Hello,
I hope you are doing well. While using your codebase and building on it for a while now, I have just discovered a critical bug in the way that the nerv toolkit implements multi gpu training with Distributed Data Parallel. I am opening this issue here because this is critical for the results of the paper with the parameters provided.
Summary: DDP is not implemented correctly. There are two main problems, one major and one minor:
- The models on each GPU do not communicate with each other, and are trained differently and diverge, which is wrong behavior. In essence, the result when training using 8 GPUs for 80 epochs, is that every GPU trains the starting model differently, and performs gradient calculation and model updates separately, based on the input batch for the current GPU. The result is 8 separate models, each trained on the equivalent of roughly 10 epochs.
- When training for an epoch, the indices across the GPUs are not mutually exclusive, so technically we get slightly different behavior from single GPU training. When using torch distributed sampler properly, each GPU gets a unique subset of the data that does not intersect with any of the other gpus. Although this does not affect performance significantly as the models still see the entirety of the data on average, it be might good to keep that in mind.
Multi GPU training issue
The main issue arises in the forward pass logic here.
When a model is wrapped in DDP module, the DDP module handles the forward and backward pass across the GPUs such that the gradients are synced during the background pass. However, for this to function correctly, the forward pass must be called directly using the DDP forward specifically.
In the code, the forward pass is done by bypassing this forward and accessing the inner variable module in order to access the wrapped model. This completely skips the gradient synchronization and thus leads to each GPU calculating the gradient for only its own batch and updating accordingly. This can be easily tested by comparing the parameters across the different ranks, and they diverge to a large extent as the training goes. In essence, every GPU trains a separate model independently. This does not affect the correctness, because each model is correctly trained, and in the end of the training the model on rank 0/gpu 0 is saved.
However: what this means is that the computation of all GPUs other than the first GPU are completely wasted, and that in every epoch, the model on GPU 0 is trained on 1/N of the data, where N is the number of GPUs. As a result, increasing the number of GPUs means the model is trained using less data each epoch compared to using a single GPU.

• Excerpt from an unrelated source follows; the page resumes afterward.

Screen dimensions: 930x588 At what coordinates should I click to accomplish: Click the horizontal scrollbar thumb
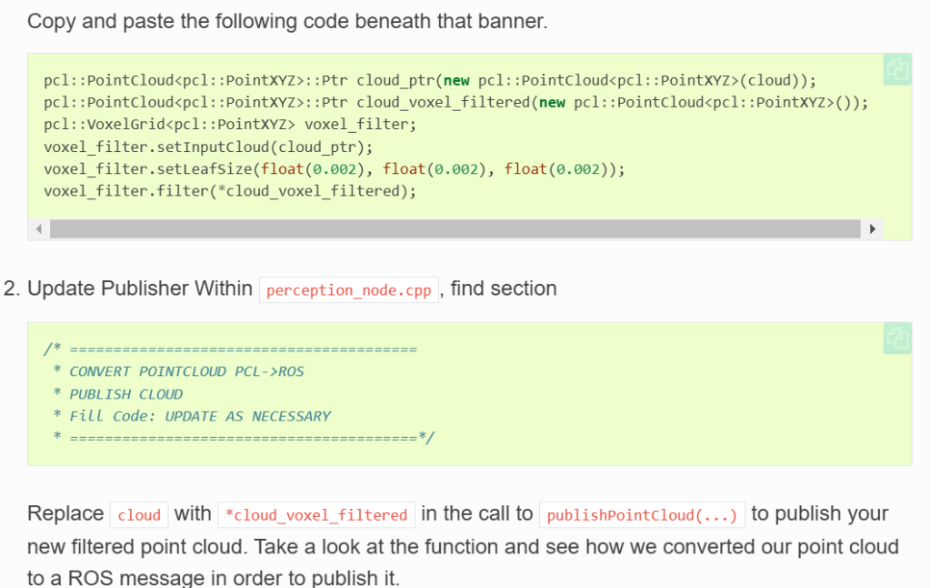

After 5 epochs, I checked the difference in L2 norms of each parameter between the main GPU and other ranks, and here are the largest differences, which I measured using my toolkit here just for convenience:
----------------------------------------------------------------------
| Parameter | Ranks compared | L2 norm of difference |
----------------------------------------------------------------------
|module.decoder.3.0.weight| 0 <-> 3 | 2.4202e+01 |
|module.decoder.3.0.weight| 0 <-> 2 | 2.3539e+01 |
|module.decoder.3.0.weight| 0 <-> 1 | 2.2490e+01 |
|module.decoder.0.0.weight| 0 <-> 2 | 1.5555e+01 |
|module.decoder.0.0.weight| 0 <-> 1 | 1.5359e+01 |
|module.decoder.0.0.weight| 0 <-> 3 | 1.5071e+01 |
|module.decoder.2.0.weight| 0 <-> 2 | 1.4756e+01 |
|module.decoder.2.0.weight| 0 <-> 3 | 1.4714e+01 |
|module.decoder.2.0.weight| 0 <-> 1 | 1.4555e+01 |
|module.encoder.2.0.weight| 0 <-> 1 | 1.4034e+01 |
----------------------------------------------------------------------
As you can see, the L2 norm becomes massive after a while, meaning the models are completely different on each GPU, which is not desired behavior.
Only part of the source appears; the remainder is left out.